Song by Continental Uptight Band

from the album Beautiful Friendship
- A-side: "Beautiful Friendship"
- B-side: "Refugee"
- Released: 1970
- Label: Imperial 5C 006-24242
- Composer: Barbara Ruskin
- Producer: Frank Jansen

= Beautiful Friendship (song) =

Beautiful Friendship was a 1970 song for the Continental Uptight Band. It was a Top 40 hit for them in Holland that year.
==Background==
The song was written by Barbara Ruskin. The Continental Uptight Band recorded the song and released it with "Refugee as the B side. In Holland, it was released on Imperial 5C 006-24242. And in Germany it was released on Columbia 1C 006-24 242.

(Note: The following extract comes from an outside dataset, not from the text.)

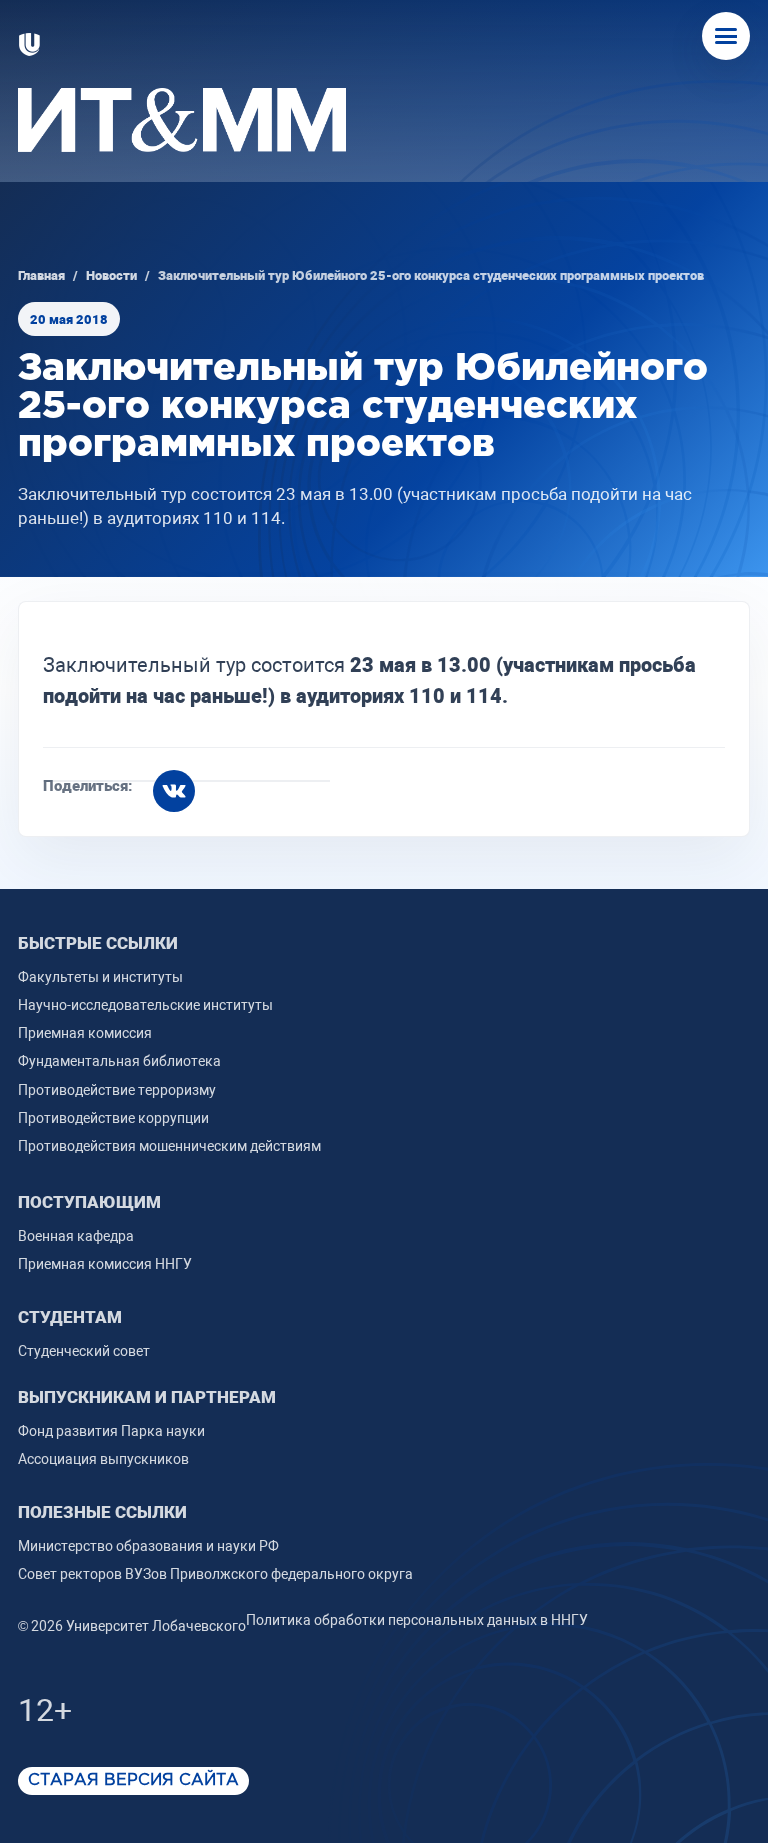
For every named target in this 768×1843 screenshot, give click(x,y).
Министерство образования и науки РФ (148, 1546)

The Continental Uptight Band album of the same name was released on Columbia SCX 6454 in 1971.

==Charts==
The Continental Uptight Band's single entered the Dutch Top 40 at no. 40 on 24 October 1970. Staying in the chart for another week, it peaked at no. 36.

==Later years==
Barbara Ruskin had her own version released. Backed "Yesterday's Coffee", it was released on President PT 369 in 1972. She did perform the song on Granada Television's Lift Off with Ayshea on 28 June 1972. This was her final single release.